Modern technologies like DNA microarrays or high-throughput sequencing are revolutionising biology and medical research. By allowing the collection of large amounts of measures at the molecular level on living organisms, they pave the way to a quantitative and rationale analysis of biological systems. Unsurprisingly, statistics and machine learning play an important role in this revolution. By processing large collections of datasets, they allow to extract new biological knowledge and infer predictive models.

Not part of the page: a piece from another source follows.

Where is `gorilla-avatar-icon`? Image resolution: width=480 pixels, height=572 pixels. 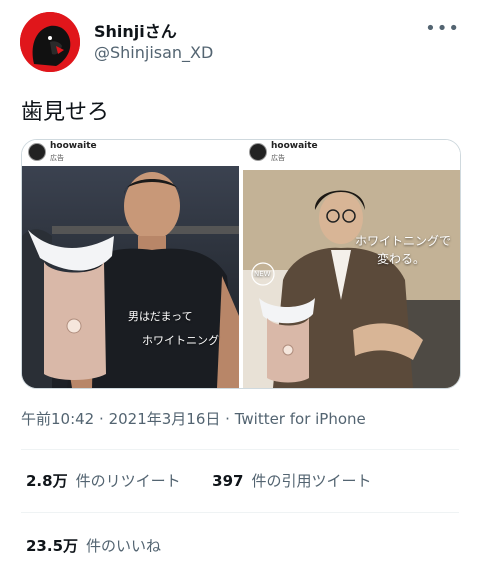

The goal of this course is to present a few modern statistical learning techniques, and to touch upon a selected panel of applications in computational and systems biology. We will study in particular support vector machines (SVM) and kernels, as well as feature selection techniques including lasso regression. Applications include protein annotation, virtual screening in drug design, prognostic and predictive models for personalised medicine in oncology, and gene network inference in systems biology.
When | What | Slides |
Friday, Feb 3, 4:30pm-6:30pm | Introduction, learning in high dimension, ridge regression | 1-48 |
Friday, Feb 10, 4:30pm-7:30pm | Logistic regression, linear SVM | 49-98 |
Friday, Feb 24, 4:30pm-7:30pm | Large-margin classifiers, kernels | 99-141 |
Friday, Mar 3, 4:30pm-7:30pm | Cancelled | |
Friday, Mar 10, 4:30pm-7:30pm | Kernels | |
Friday, Mar 17, 4:30pm-7:30pm |
Please send report and prediction to jean-philippe.vert@mines-paristech.fr before May 10, 2017. The predictions will be scored in terms of area under the ROC curve (AUC).
Although discussions are allowed and encouraged, each student must work on the challenge individually and submit a report and a prediction.